## SUPPLIED TEXT
Nothing in Business is Free

Let me just repeat what you have heard before, NOTHING is free, especially in business. Free will cost you something. The individual or company that offered you something for “nothing” is expecting “something” in return, whether it is your time, your information, or your money.

Yet, we seem to easily succumb to free offers. Marketers have been ringing that bell for centuries and we continue to show up! Pavlovian Conditioning has taken hold of our reactions and behaviors towards free. It is as if we are hardwired to respond to free. It often requires thought-processing and discipline to not react to “free,” even for curiosity’s sake.

As defined in Maslow’s Hierarchy of Needs, we are motivated by our hierarchy of human basic, psychological and self-fulfillment needs for survival. Free brilliantly feeds our deficiency and growth needs, as it can be perceived to be less work, little time, no money. It’s free! Or is it?

Businesses have long engaged in serving up plenty of free. It’s common practice in sales and marketing to drive a response and entice you into engagement. It is every consumer’s responsibility to select and filter what is offered for free. Determination of the right outcome should be guided by the general economics rule that there is nothing for “free” and everything costs something, including doing nothing.

Ways Businesses Utilize Free to Win You Over

  • FREE Content and Media
  • FREE Software and Hardware
  • FREE Goods and Materials
  • FREE Expertise and Advice
  • FREE Tools

What did you give up in exchange for free?

The holy grail for any business, beyond revenue, is data and intelligence about your identity, your activities, your interests and most importantly, your needs.

Quid Pro Quo

Content is king to marketers. It’s the best “perceived” free offer to get you to engage. What is understood in the exchange of information, is that the all important free whitepaper you download, webinar your register to attend, article you read online has a price – usually your identity. Simply, content has economic value.

You see, it wasn’t free to produce the content and the business needs a return on their marketing investment. For you, that give-back will undoubtedly end up in a difficult unsubscribe moment if you aren’t really ready to commit to an ongoing relationship. If the marketer is savvy, they will want to also get your phone number, address, title and some other profiling data bits for future courting. It is quid pro quo.

Quid Pro Quo: Something that is given to you or done for you in return for something you have given to or done for someone else.

Your action, your click, your interest is valuable to a marketer. The intent was there all along and if you play along, it is assumed everyone understands how “free” works. Businesses will entice you with expertise, knowledge, fun facts and top secret insights to get you to volunteer your privacy and enter the game of quid pro quo.

Game or business, it is how the process works. Nothing is assumed and nothing should ever be hidden in the way it all works. It should all be out in the open and transparent in the collective activities. You opt-in, you share, you provide open ownership of your data and you are officially connected as a prospect. A lead of sorts, unqualified perhaps; however, still a potential buyer. A customer in waiting.

In the end, this work of trying to engage you all leads to the creating a “pool” of contact-worthy participants. What is often not considered by the willing participant in the quid pro quo game is the cost of the free content that openly converts you to the property of that collector, and potentially being sold to other “like” collectors who have a shared interest in your interests.

Free Creates Data

It’s money, it’s transactional, it’s business and you are now an asset. You see, there are fortunes to be made in owning your data. In fact, we are now in a new era where capturing and encapsulating it all has led to a lot of hording of data that businesses are trying to now figure out how to better monetize.

Businesses have become data-driven in all aspects of how they function, market and drive growth.

## TASK SET
1. For the essay on free offers in business, state yes or no for whether each statement agrees with it, and quote the deciding words: (a) marketers began offering free things only in recent decades; (b) the essay calls content king to marketers; (c) the essay holds that doing nothing costs nothing.
2. Carry on the essay about free offers in business, picking up after its final sentence.

## DATA SEGMENT

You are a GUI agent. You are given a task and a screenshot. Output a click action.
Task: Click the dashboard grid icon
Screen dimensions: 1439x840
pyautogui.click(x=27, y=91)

## RESPONSES TO THE EXERCISE
1.
(a) No: "Marketers have been ringing that bell for centuries and we continue to show up!"
(b) Yes: "Content is king to marketers."
(c) No: "everything costs something, including doing nothing."

2.
Data is entwined with nearly all facets of sales and marketing today. Being the controller of interested buyers or attentive consumers is gold to a business.

The data economy is driving corporate growth. Your data has value and it requires ROI for those that are putting the effort and resources into the collection process. Your data fuels the pipeline of opportunities, so there should be no surprises when the emails land in your inbox, the phone rings or there is a knock at the door to pry into your true interests when you responded to free. It’s just business.

Marketers strive for a qualified participant in the free quid pro quo game that willingly provides some level of profiling qualifications to subject themselves to continuous follow-up by people and technology. These subjects become part of the bits and bytes in corporate databases and lists, that may or may not be sold to others. Of course this doesn’t only apply to the collective efforts around “free” content and event trafficking.

Quid pro quo is not just a philosophy, it’s a tool for businesses.

Sometimes it isn’t as visible as a registration to get free content. The agreement to engage is deeply embedded into automation and intelligence to drive deeper relationships. To a business, that means converting you to a customer and driving up your customer lifetime value.

The free hardware to use the service provider or software, that’s not free. That’s a tool to get you to be committed to a long-term relationship. The coupon for a free sandwich is to get you to pony up for another item on the menu. The offer to buy-one-get-one-free is to drive you to put that item in the shopping cart, along with more items because you got such a great deal.

And the offer to use the software for free at the basic level (also known as a freemium offer), is to get you in as a subscriber. Once converted to a user, the intent is to upgrade your service to the feature-rich version. Nothing new or nefarious, it’s just the software business.

Marketing wants you to engage, face-to-face, virtually or through your actions. You are part of the customer acquisition costs (CAC). Companies are heavily investing in and relying on technologies for gaining your identity They are collecting IP addresses. they are buying into marketing tools and utilizing sniffing techniques that can identify your geography, company email extension and maybe full contact details to win you over as a customer.

Actions Pay Volumes

These digital sniffer advancements watch, harvest and store your every move. Yet, you didn’t get anything for free… or did you? Your free browser, your free social platforms, your free operating systems, your free applications, your free videos are NOT free. You are paying for them through your actions.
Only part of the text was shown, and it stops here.